State v. Gruber, Minn.Ct.App., 6/8/2015. The Washington County Sheriff's Office maintains a locked depository box into which members of the public can dispose of unused drugs. Deputy Gruber (one supposes former deputy?) got caught on camera pilfering some of these drugs. Among other crimes the state charged him with unlawful possession of "legend drugs." Minn.Stat. 151.01, subd. 17. "Legend drugs" are medications that require a prescription under federal law. A jury convicted him of this offense, as well as the offense of official misconduct.
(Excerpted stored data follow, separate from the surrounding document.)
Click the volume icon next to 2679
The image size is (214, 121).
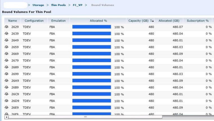(x=6, y=61)
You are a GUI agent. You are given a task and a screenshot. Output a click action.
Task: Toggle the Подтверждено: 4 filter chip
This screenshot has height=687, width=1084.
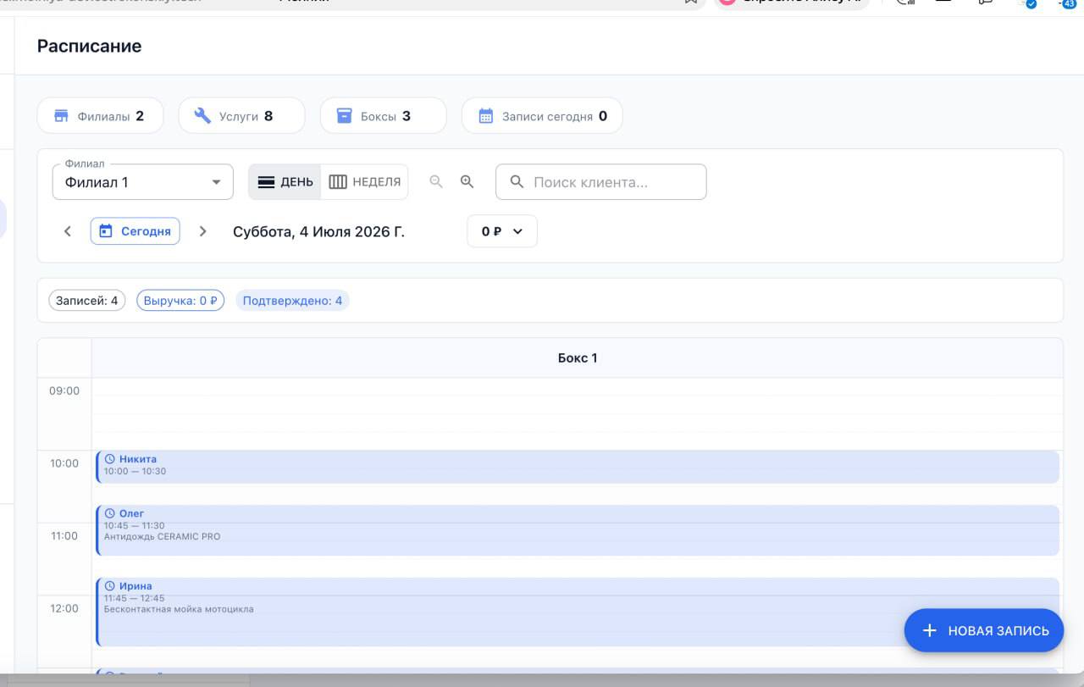(292, 301)
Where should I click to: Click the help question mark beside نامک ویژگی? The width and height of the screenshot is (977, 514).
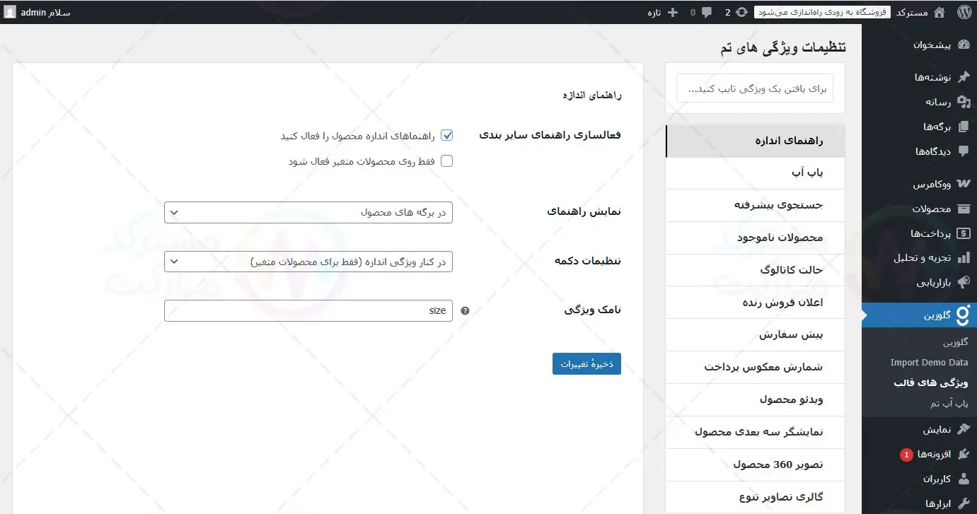465,310
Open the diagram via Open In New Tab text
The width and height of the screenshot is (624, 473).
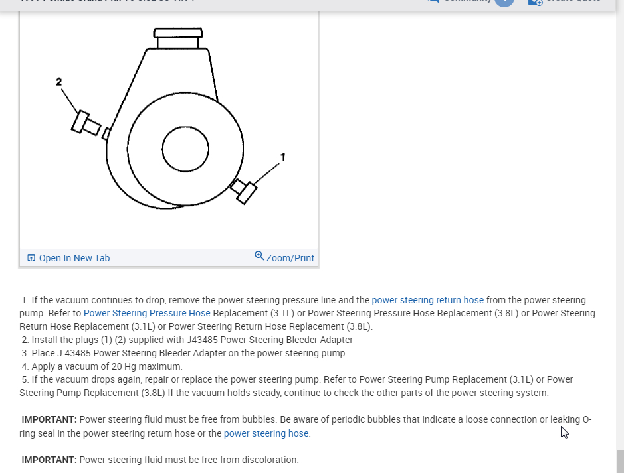[x=74, y=258]
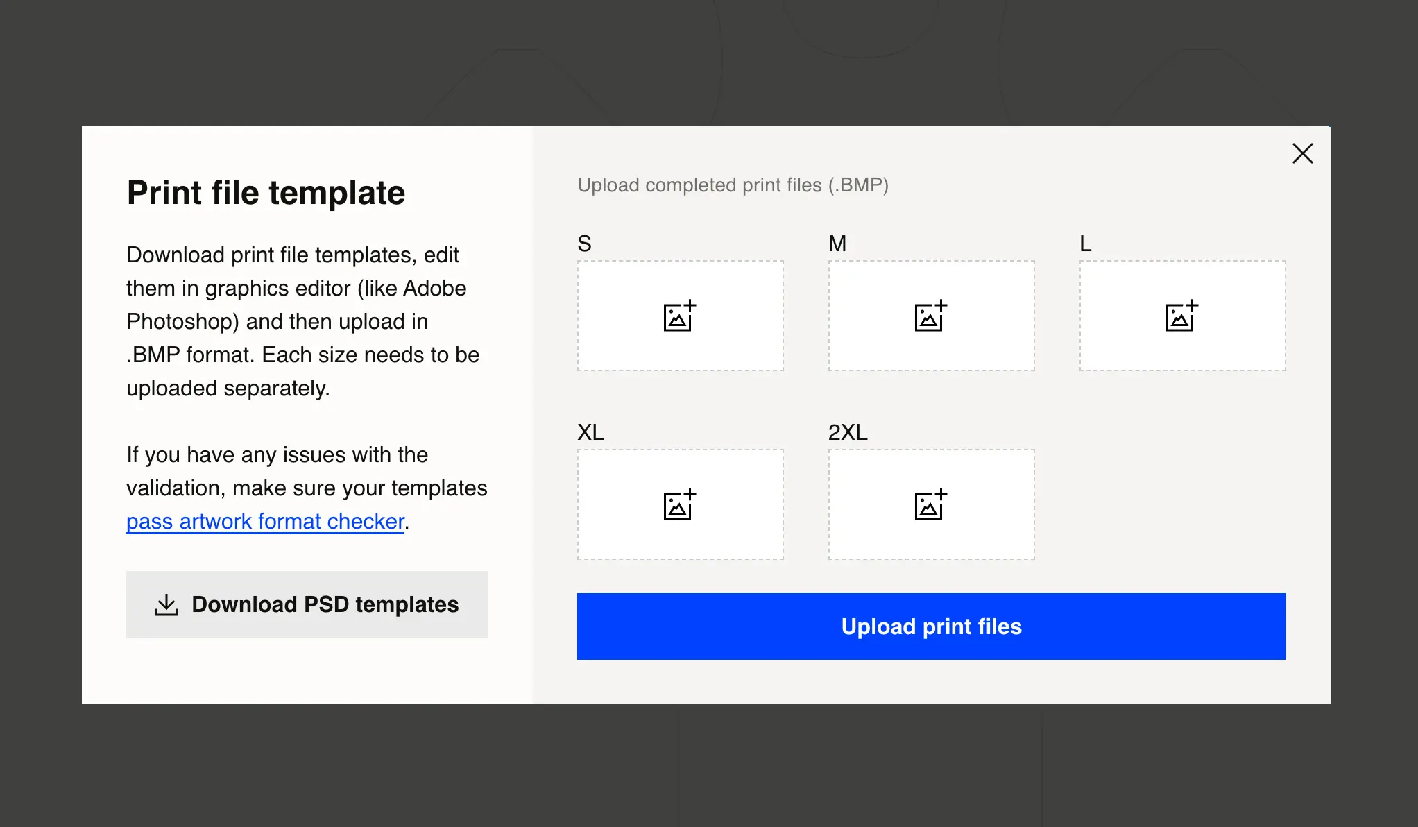1418x827 pixels.
Task: Click the upload image icon for size 2XL
Action: point(930,505)
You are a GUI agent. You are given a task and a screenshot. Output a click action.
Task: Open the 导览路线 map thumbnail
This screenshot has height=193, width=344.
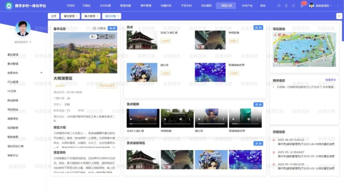point(304,49)
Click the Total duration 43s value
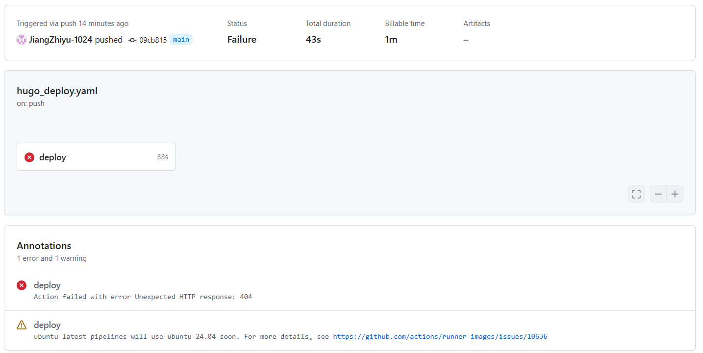 (x=313, y=40)
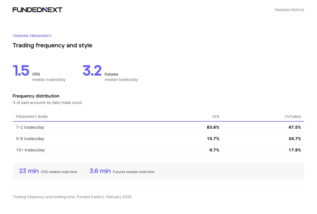Select the 1–2 trades/day row label
The image size is (317, 214).
pyautogui.click(x=30, y=127)
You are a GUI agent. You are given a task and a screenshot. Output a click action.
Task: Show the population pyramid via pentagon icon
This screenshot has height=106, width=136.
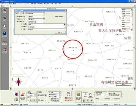pos(16,97)
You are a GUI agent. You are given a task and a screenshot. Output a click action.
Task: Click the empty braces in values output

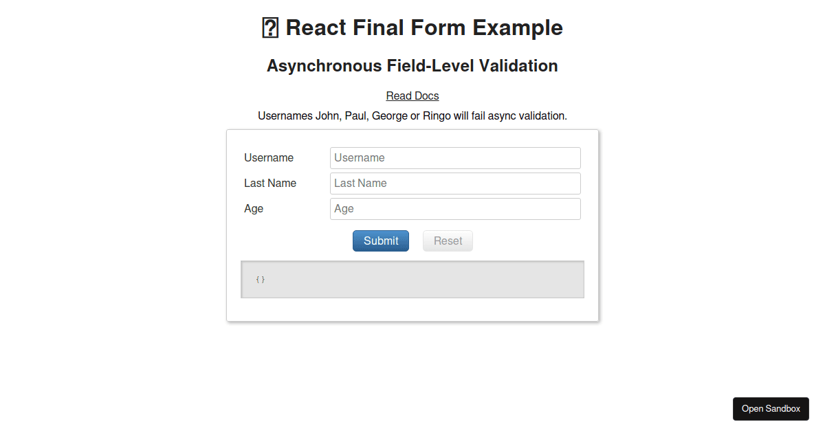[x=260, y=280]
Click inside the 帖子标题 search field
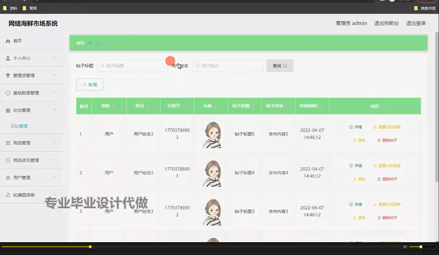 point(132,66)
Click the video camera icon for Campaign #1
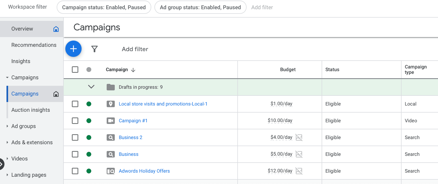Screen dimensions: 438x184 [x=110, y=121]
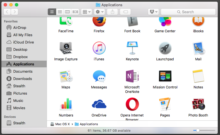
Task: Select the Mission Control icon
Action: [165, 76]
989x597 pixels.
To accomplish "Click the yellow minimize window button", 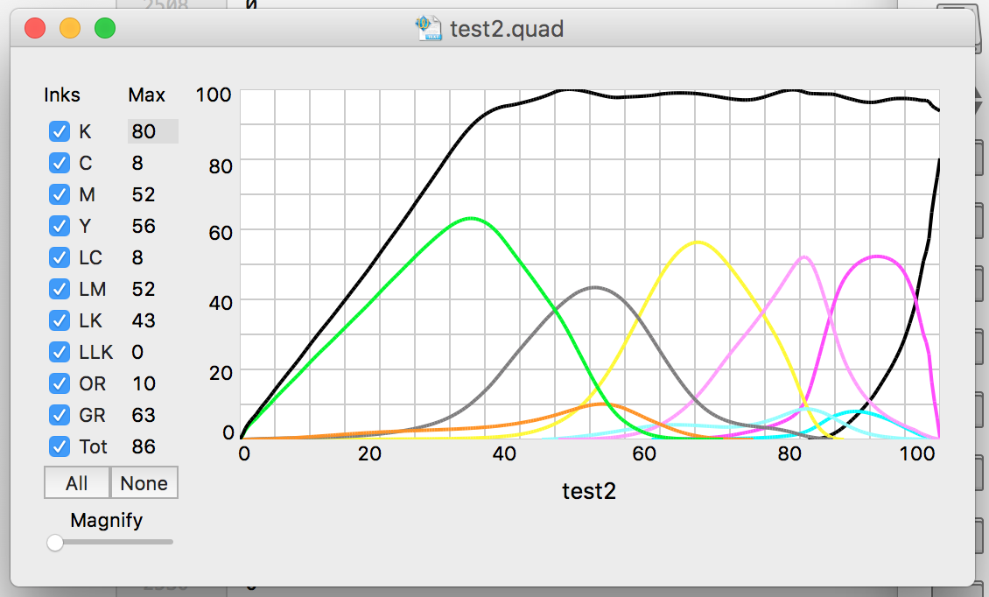I will click(x=70, y=29).
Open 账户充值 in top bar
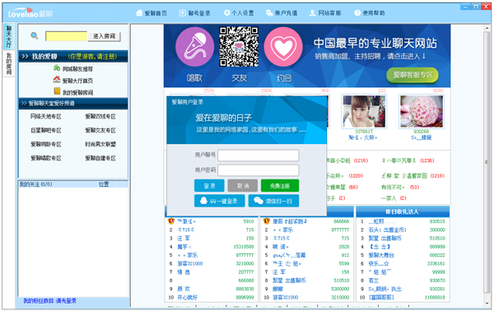The image size is (494, 311). [282, 13]
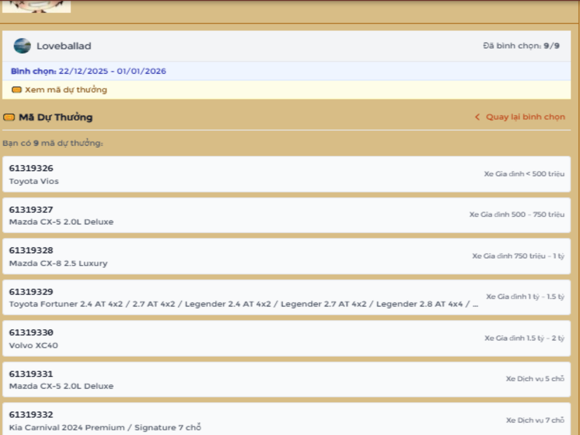Viewport: 580px width, 435px height.
Task: Select the Mazda CX-5 entry under code 61319327
Action: (61, 222)
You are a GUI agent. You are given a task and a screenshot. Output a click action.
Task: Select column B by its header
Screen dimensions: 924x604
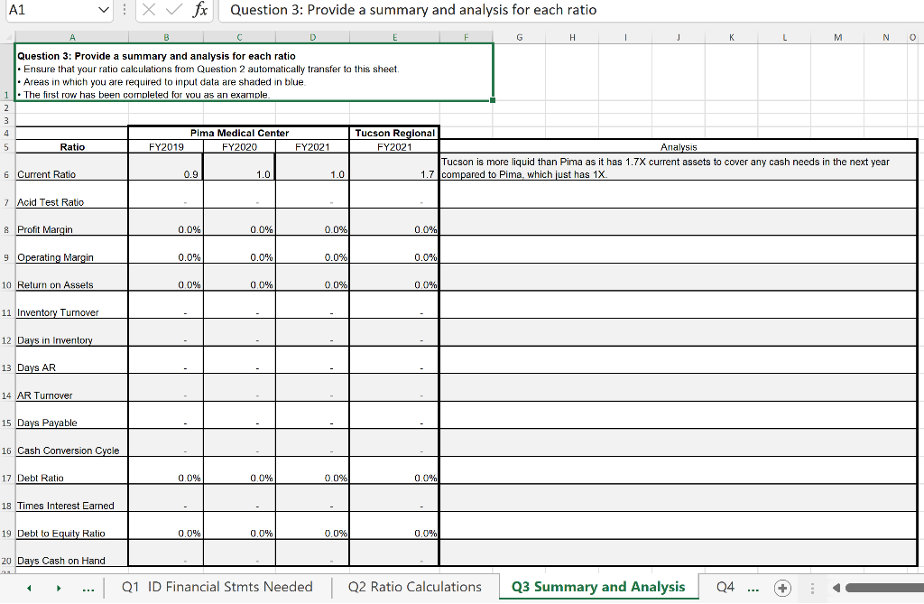(166, 38)
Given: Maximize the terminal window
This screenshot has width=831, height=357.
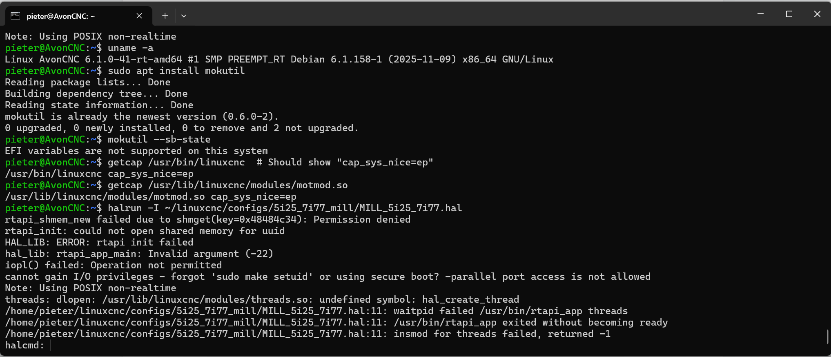Looking at the screenshot, I should [789, 14].
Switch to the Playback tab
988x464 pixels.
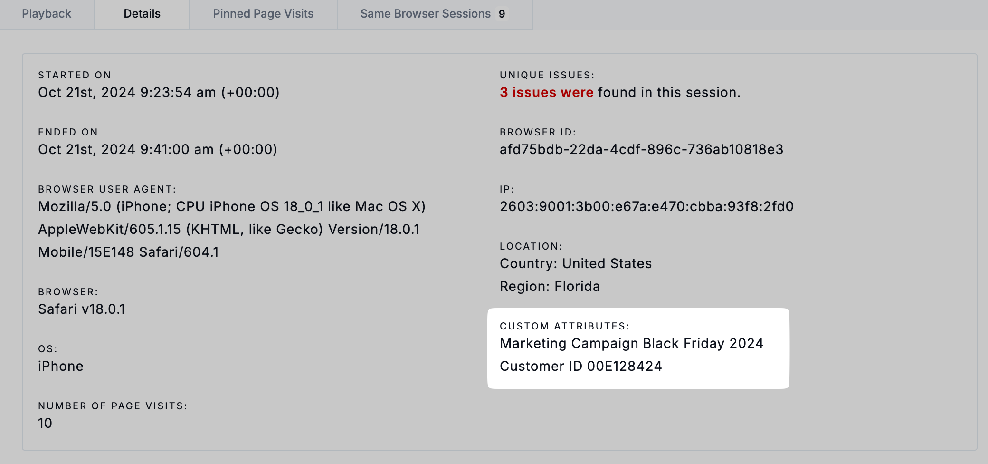click(x=47, y=14)
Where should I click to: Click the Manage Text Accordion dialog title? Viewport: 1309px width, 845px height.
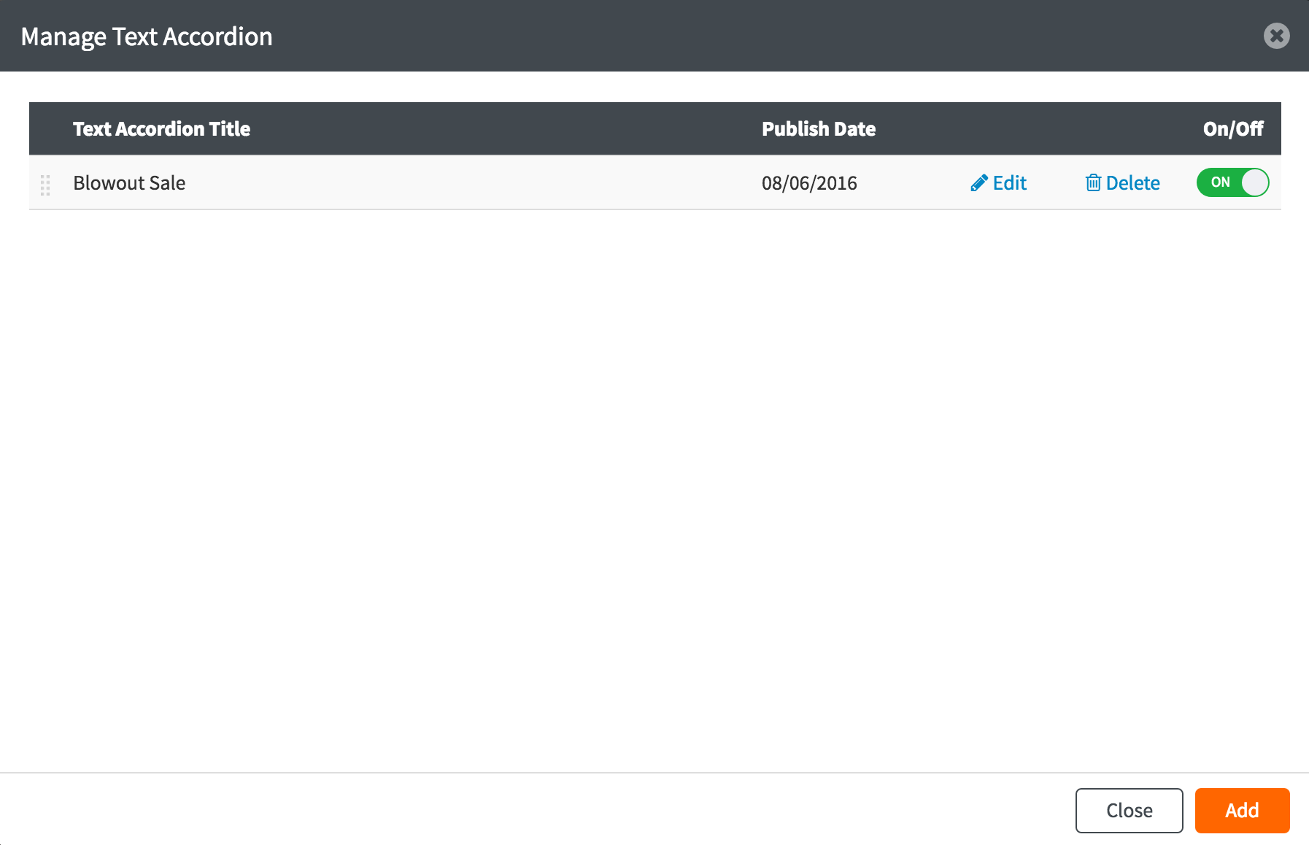[147, 36]
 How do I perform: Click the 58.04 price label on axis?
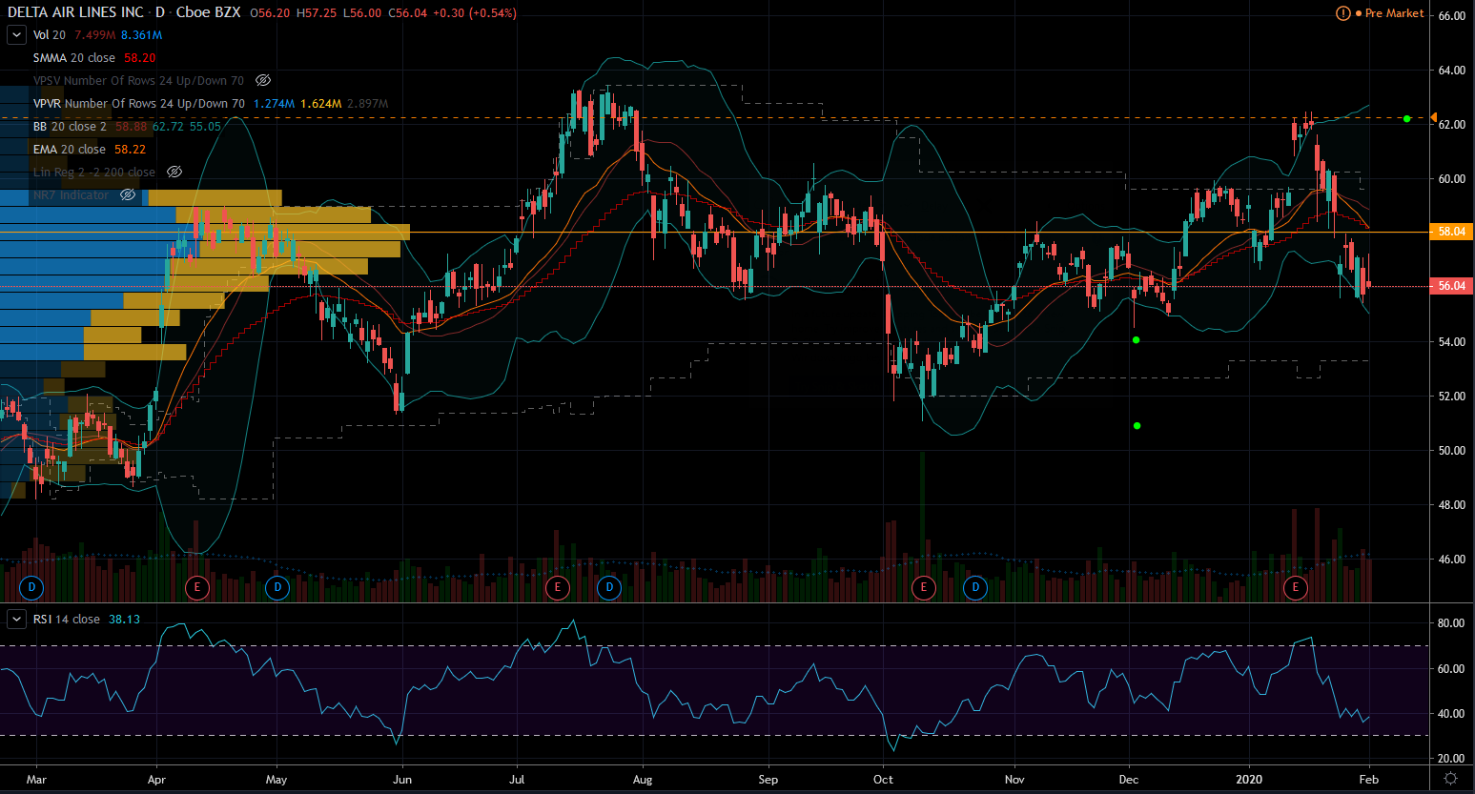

Among the claims that Mr. Gruber made on appeal was that the state failed to submit sufficient evidence that the medications he removed from the lock box were actually "legend drugs". Mr. Gruber said that this is because the state did not offer any evidence of chemical testing of those drugs. The court of appeals rejected this assertion, citing to past cases in which the supreme court had said that scientific testing was not always required. The most recent one was State v. Olhausen, 681 N.W.2d 21 (Minn. 2004). In that case, the court had upheld a conviction for possession of methamphetamine even though the state only presented testimony from an undercover buyer who said that he knew what methamphetamine packaging looked like and what he'd seen Mr. Olhausen with was such packaging. From this, and two other cases, the court discerned that:
[F]act finders must consider and weigh the reliability of the state’s chemical-identity evidence in each case; a fact finder can reject as unreliable a proffered method of scientific testing; a fact finder may determine identity of a drug beyond a reasonable doubt based on reliable nonscientific evidence; ...
The court applied these principles and concluded that the state's evidence was sufficient. Most of the drugs were in prescription bottles or were sealed in the original packaging. The BCA witness examined the pills inside the containers and then visually matched those pills to pictures of known medications. Enough said.
Mr. Gruber made some additional complains but the court methodically (and sometimes scornfully) rejects them. Most had to do with the official misconduct charge.